------ Dataset rows

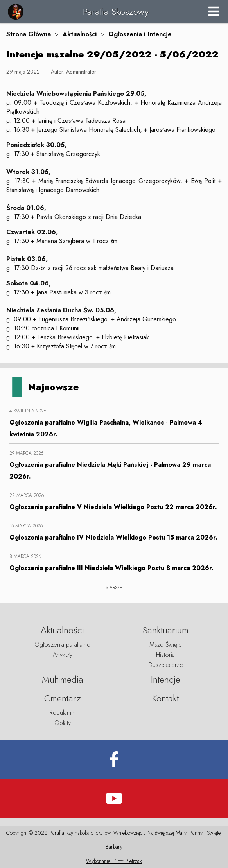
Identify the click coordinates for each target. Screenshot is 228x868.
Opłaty (63, 723)
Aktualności (79, 34)
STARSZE (114, 588)
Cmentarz (63, 698)
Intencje (165, 679)
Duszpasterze (165, 665)
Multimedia (63, 679)
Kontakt (165, 698)
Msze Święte (165, 644)
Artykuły (63, 655)
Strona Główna (29, 34)
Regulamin (63, 712)
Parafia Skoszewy (116, 11)
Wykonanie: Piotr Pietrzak (114, 861)
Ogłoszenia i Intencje (140, 34)
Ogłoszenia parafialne (62, 644)
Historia (165, 655)
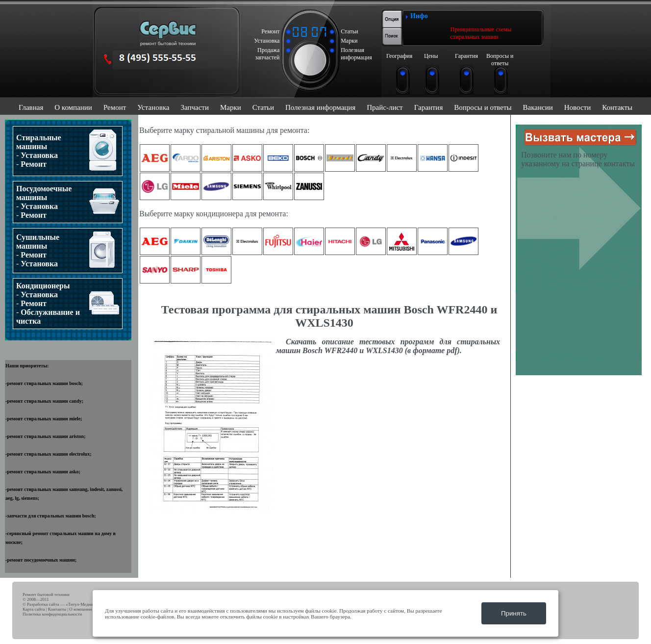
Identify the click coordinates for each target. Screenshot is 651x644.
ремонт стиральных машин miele (44, 418)
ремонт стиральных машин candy (44, 401)
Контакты (617, 107)
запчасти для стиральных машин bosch (50, 515)
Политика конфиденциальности (52, 614)
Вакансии (538, 107)
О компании (73, 107)
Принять (514, 613)
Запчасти (194, 107)
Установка (153, 107)
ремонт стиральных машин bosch (44, 383)
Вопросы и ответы (482, 107)
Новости (577, 107)
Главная (31, 107)
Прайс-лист (384, 107)
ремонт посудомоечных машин (41, 560)
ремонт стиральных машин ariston (45, 436)
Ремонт (115, 107)
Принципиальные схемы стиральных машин (481, 33)
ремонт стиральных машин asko (43, 471)
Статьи (263, 107)
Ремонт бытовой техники (46, 594)
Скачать (301, 341)
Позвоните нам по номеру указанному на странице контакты (578, 159)
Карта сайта (34, 609)
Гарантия (428, 107)
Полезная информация (320, 107)
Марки (230, 107)
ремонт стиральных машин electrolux (48, 454)
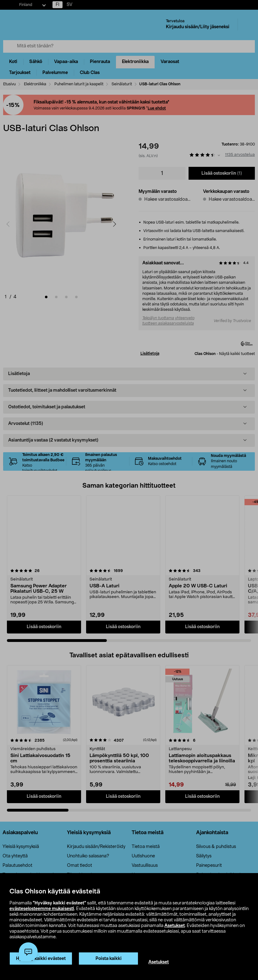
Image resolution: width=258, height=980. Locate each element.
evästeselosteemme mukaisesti (42, 909)
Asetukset (175, 926)
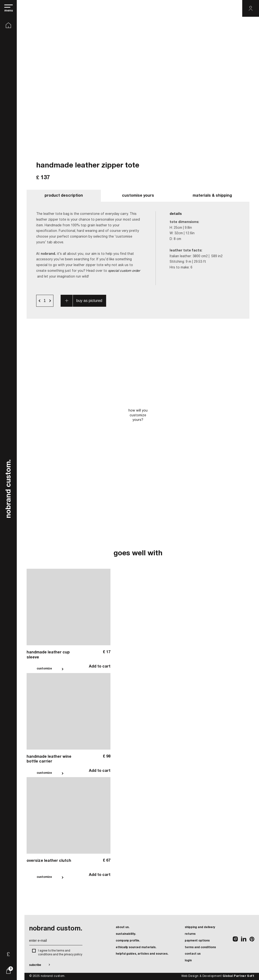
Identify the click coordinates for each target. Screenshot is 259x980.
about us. (123, 927)
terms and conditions (200, 947)
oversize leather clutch (49, 861)
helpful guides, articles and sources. (142, 954)
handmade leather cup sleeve (48, 655)
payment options (197, 940)
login (188, 960)
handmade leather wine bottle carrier (49, 759)
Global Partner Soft (238, 976)
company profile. (128, 940)
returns (190, 934)
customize (44, 668)
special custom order (124, 271)
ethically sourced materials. (136, 947)
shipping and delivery (200, 927)
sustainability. (126, 934)
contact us (193, 954)
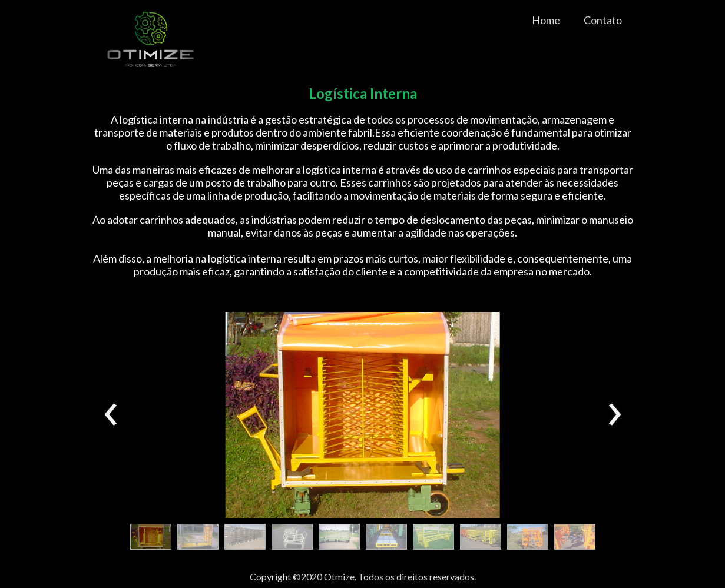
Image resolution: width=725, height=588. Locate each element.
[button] (151, 537)
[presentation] (111, 415)
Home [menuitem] (546, 20)
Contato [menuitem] (602, 20)
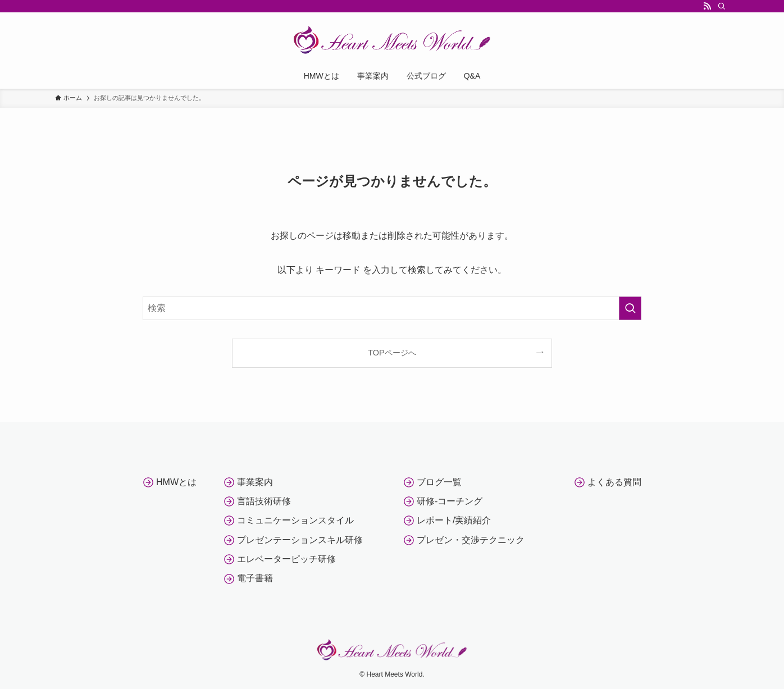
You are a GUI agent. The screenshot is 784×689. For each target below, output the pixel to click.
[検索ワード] (392, 308)
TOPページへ (391, 353)
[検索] (722, 6)
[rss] (707, 6)
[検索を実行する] (630, 308)
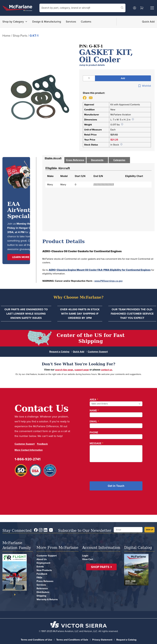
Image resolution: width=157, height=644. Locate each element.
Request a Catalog (59, 352)
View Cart (88, 559)
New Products (44, 570)
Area (94, 400)
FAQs (39, 578)
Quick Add (148, 22)
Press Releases (45, 581)
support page (82, 370)
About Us (41, 559)
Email (94, 422)
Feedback (42, 444)
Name (94, 410)
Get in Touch (116, 486)
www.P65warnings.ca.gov (108, 281)
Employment (43, 563)
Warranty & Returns (47, 600)
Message (96, 443)
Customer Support (98, 352)
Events (40, 566)
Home (6, 36)
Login (85, 556)
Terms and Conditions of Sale (72, 640)
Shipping (41, 596)
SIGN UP (150, 530)
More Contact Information (28, 450)
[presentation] (113, 470)
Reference (42, 588)
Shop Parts (20, 36)
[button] (22, 257)
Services (71, 22)
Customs (86, 22)
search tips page (64, 370)
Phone (94, 432)
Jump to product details (92, 65)
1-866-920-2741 (27, 459)
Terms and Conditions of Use (36, 640)
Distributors (43, 592)
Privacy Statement (102, 640)
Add (123, 78)
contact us (106, 370)
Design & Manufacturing (46, 22)
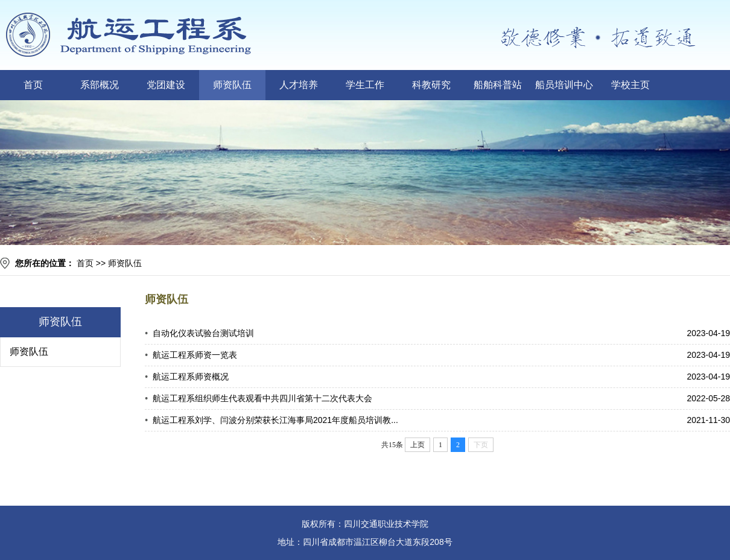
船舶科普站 (498, 84)
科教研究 (431, 84)
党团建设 (166, 84)
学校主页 (630, 84)
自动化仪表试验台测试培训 (203, 333)
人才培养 (299, 84)
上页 (417, 445)
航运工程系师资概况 (191, 377)
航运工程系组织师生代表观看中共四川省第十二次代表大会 (262, 398)
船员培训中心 (564, 84)
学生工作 (365, 84)
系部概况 (100, 84)
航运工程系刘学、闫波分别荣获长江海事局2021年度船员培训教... (275, 420)
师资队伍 (232, 84)
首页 (33, 84)
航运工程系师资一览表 (195, 355)
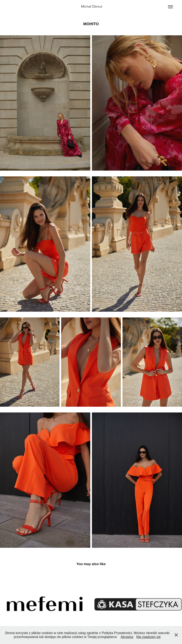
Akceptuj (127, 637)
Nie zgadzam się (148, 637)
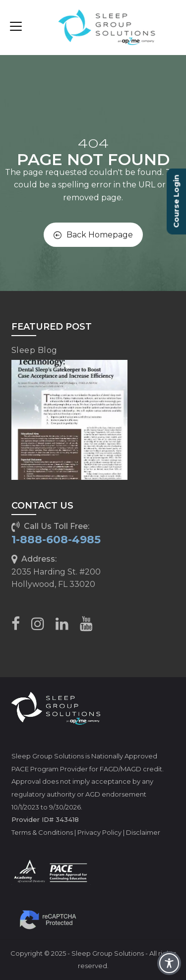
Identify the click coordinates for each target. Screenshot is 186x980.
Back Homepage (93, 234)
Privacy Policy (99, 832)
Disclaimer (143, 832)
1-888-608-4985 (56, 539)
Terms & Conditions (42, 832)
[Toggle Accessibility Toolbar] (169, 963)
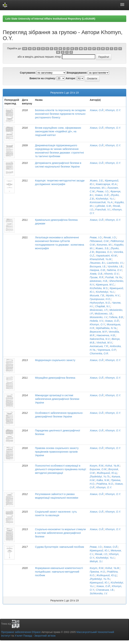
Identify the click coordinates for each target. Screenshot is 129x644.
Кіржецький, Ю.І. (99, 550)
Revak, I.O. (110, 238)
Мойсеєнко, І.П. (99, 310)
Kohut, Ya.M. (113, 466)
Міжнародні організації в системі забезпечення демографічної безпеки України (57, 399)
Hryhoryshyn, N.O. (100, 303)
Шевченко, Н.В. (99, 281)
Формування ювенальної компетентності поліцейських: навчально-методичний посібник (59, 572)
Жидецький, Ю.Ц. (107, 473)
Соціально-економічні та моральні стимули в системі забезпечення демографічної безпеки (60, 533)
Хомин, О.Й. (97, 110)
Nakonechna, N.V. (100, 339)
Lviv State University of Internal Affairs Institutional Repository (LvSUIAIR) (50, 18)
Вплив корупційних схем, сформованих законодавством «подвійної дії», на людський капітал (58, 131)
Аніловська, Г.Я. (99, 346)
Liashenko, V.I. (115, 263)
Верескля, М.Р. (98, 332)
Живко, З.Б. (96, 180)
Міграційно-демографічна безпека (55, 378)
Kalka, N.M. (103, 480)
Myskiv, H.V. (113, 296)
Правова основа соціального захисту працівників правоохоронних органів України (57, 452)
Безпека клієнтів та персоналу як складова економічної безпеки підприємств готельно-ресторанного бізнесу (61, 114)
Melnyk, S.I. (96, 561)
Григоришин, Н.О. (100, 299)
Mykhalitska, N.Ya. (106, 328)
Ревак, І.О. (103, 191)
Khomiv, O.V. (111, 274)
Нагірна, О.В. (97, 270)
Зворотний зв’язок (45, 636)
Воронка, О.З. (104, 252)
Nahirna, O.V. (114, 270)
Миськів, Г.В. (97, 296)
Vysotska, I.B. (115, 266)
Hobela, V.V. (97, 321)
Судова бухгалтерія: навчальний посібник (60, 547)
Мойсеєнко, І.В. (104, 314)
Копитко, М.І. (98, 188)
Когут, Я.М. (97, 466)
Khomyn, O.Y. (113, 110)
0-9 (25, 48)
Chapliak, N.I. (102, 306)
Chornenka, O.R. (99, 354)
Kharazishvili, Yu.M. (101, 259)
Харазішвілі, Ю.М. (107, 256)
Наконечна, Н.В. (106, 335)
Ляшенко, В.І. (97, 263)
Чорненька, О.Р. (107, 350)
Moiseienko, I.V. (99, 317)
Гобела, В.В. (116, 317)
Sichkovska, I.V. (99, 594)
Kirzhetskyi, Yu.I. (105, 198)
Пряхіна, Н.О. (97, 572)
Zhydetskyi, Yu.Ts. (100, 476)
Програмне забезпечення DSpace (21, 632)
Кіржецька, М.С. (105, 284)
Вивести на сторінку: (43, 78)
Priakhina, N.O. (105, 484)
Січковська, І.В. (105, 590)
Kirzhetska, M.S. (99, 288)
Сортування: (28, 73)
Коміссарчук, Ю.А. (107, 184)
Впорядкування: (77, 73)
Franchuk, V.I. (103, 210)
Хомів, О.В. (96, 274)
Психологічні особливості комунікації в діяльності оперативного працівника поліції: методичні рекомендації (61, 469)
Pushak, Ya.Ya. (114, 277)
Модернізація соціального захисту (55, 360)
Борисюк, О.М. (98, 469)
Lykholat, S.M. (103, 206)
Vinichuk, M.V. (104, 342)
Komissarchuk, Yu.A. (101, 202)
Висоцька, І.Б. (98, 266)
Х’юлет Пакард (23, 636)
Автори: (71, 78)
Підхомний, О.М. (99, 241)
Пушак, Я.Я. (97, 277)
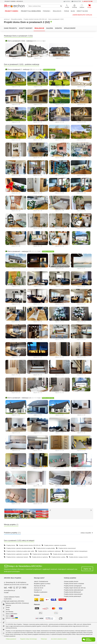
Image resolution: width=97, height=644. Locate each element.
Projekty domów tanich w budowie (74, 584)
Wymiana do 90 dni (40, 586)
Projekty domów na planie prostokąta (63, 554)
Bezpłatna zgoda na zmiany (42, 584)
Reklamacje (44, 639)
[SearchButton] (61, 6)
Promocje (7, 608)
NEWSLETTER (76, 1)
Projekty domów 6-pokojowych (41, 554)
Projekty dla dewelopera (31, 11)
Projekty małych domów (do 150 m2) (75, 588)
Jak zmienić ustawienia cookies (59, 639)
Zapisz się (87, 569)
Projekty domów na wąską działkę (45, 548)
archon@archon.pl (9, 590)
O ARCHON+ (8, 599)
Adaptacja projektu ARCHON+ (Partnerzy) (16, 603)
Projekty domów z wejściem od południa (55, 545)
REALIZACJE (57, 11)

------------

Copy the material from the line with "FAQs (39, 578)" through the line with "Privacy Policy (99, 832)", switching "Customer Support" to "Help Center" and keeping everything else the same. Leave the pictures out.

### Reply
FAQs (39, 578)
Quick Add (148, 22)
Press Releases (45, 581)
support page (82, 370)
About Us (41, 559)
Email (94, 422)
Feedback (42, 444)
Name (94, 410)
Get in Touch (116, 486)
www.P65warnings.ca.gov (108, 281)
Employment (43, 563)
Warranty & Returns (47, 600)
Message (96, 443)
Help Center (98, 352)
Events (40, 566)
Home (6, 36)
Login (85, 556)
Terms and Conditions of Sale (72, 640)
Shipping (41, 596)
SIGN UP (150, 530)
More Contact Information (28, 450)
[presentation] (113, 470)
Reference (42, 588)
Shop Parts (20, 36)
[button] (22, 257)
Services (71, 22)
Customs (86, 22)
search tips page (64, 370)
Phone (94, 432)
Jump to product details (92, 65)
1-866-920-2741 (27, 459)
Terms and Conditions of Use (36, 640)
Distributors (43, 592)
Privacy Statement (102, 640)
Add (123, 78)
contact us (106, 370)
Design & Manufacturing (46, 22)
船舶科普站 (498, 84)
科教研究 (431, 84)
党团建设 (166, 84)
学校主页 (630, 84)
自动化仪表试验台测试培训 (203, 333)
人才培养 (299, 84)
上页 (417, 445)
航运工程系师资概况 (191, 377)
航运工程系组织师生代表观看中共四川省第十二次代表大会 (262, 398)
船员培训中心 (564, 84)
学生工作 (365, 84)
系部概况 (100, 84)
航运工程系刘学、闫波分别荣获长江海事局2021年度船员培训教... (275, 420)
师资队伍 (232, 84)
首页 (33, 84)
航运工程系师资一览表 (195, 355)
Akceptuj (127, 637)
Nie zgadzam się (148, 637)
Identify the click coordinates for each target. Screenshot is 186x980.
Back Homepage (93, 234)
Privacy Policy (99, 832)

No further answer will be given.